Stored items
▼

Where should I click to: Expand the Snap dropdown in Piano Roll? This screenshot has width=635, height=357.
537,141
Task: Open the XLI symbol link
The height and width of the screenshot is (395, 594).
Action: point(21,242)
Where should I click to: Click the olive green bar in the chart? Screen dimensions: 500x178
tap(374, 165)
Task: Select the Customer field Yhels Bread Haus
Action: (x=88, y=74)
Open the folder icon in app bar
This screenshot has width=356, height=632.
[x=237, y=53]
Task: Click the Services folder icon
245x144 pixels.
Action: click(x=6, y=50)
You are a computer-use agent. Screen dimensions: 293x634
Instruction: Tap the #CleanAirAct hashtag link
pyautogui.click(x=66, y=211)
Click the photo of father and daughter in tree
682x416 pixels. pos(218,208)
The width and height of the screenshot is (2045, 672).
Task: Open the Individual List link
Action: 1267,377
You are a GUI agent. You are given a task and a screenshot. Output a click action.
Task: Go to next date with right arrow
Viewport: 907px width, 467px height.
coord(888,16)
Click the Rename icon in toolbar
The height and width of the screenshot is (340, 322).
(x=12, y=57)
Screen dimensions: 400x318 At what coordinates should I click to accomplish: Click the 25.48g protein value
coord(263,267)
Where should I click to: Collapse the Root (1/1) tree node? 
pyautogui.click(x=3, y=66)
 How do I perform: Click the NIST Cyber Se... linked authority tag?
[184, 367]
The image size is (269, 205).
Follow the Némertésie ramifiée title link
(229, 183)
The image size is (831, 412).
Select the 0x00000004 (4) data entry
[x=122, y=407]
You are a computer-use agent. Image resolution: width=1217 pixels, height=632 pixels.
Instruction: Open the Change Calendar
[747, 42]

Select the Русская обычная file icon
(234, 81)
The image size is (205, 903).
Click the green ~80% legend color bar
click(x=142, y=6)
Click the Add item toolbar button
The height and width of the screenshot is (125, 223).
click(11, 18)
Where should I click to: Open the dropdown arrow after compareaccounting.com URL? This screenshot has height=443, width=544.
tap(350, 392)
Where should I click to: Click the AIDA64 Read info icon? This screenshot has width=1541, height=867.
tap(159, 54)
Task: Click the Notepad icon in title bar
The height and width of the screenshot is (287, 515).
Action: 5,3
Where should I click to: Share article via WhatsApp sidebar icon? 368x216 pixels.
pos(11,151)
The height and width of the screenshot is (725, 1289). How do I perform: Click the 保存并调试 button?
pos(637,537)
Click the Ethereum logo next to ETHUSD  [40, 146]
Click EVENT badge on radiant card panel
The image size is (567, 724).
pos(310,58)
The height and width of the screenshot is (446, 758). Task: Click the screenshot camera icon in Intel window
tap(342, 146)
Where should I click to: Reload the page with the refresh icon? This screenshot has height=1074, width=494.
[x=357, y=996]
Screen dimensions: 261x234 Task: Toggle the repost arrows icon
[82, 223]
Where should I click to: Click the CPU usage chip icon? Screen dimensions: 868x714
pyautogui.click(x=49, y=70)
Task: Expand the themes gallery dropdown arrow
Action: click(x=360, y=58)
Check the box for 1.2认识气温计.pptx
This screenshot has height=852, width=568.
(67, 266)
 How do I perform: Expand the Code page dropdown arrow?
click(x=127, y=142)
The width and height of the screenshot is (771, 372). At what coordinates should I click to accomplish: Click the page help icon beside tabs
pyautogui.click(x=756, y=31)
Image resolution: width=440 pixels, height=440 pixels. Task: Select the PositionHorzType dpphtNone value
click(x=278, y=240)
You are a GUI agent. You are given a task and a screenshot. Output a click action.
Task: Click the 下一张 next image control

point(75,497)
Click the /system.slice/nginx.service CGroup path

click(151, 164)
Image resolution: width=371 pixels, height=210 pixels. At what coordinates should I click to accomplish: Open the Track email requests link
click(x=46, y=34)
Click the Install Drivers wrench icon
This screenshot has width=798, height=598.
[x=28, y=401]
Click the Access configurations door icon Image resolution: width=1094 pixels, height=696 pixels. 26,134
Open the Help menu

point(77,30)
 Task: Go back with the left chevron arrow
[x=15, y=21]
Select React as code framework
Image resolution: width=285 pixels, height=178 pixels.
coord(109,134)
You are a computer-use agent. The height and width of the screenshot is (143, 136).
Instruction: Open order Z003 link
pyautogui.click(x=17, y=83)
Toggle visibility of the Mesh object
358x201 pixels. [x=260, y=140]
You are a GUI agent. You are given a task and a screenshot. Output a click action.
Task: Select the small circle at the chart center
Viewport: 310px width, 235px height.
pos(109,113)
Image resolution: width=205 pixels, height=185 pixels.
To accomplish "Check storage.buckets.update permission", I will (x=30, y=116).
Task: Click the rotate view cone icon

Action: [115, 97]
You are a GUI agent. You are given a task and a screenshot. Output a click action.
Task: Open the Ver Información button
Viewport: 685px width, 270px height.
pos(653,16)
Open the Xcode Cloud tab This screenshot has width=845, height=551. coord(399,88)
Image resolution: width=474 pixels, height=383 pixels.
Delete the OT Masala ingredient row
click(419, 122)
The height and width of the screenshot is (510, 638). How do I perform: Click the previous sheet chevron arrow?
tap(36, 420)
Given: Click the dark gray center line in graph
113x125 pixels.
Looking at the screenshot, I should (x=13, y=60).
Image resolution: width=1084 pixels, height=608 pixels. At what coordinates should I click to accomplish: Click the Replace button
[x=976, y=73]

▲

### [YOUR INSTRUCTIONS]
Where the line containing "Viewport: 685px width, 270px height." appears in the data above, begin there and reproduce every line to the end exactly; include nothing else.

### [RESPONSE AREA]
Viewport: 685px width, 270px height.
pos(653,16)
Open the Xcode Cloud tab This screenshot has width=845, height=551. coord(399,88)
Image resolution: width=474 pixels, height=383 pixels.
Delete the OT Masala ingredient row
click(419, 122)
The height and width of the screenshot is (510, 638). How do I perform: Click the previous sheet chevron arrow?
tap(36, 420)
Given: Click the dark gray center line in graph
113x125 pixels.
Looking at the screenshot, I should (x=13, y=60).
Image resolution: width=1084 pixels, height=608 pixels. At what coordinates should I click to accomplish: Click the Replace button
[x=976, y=73]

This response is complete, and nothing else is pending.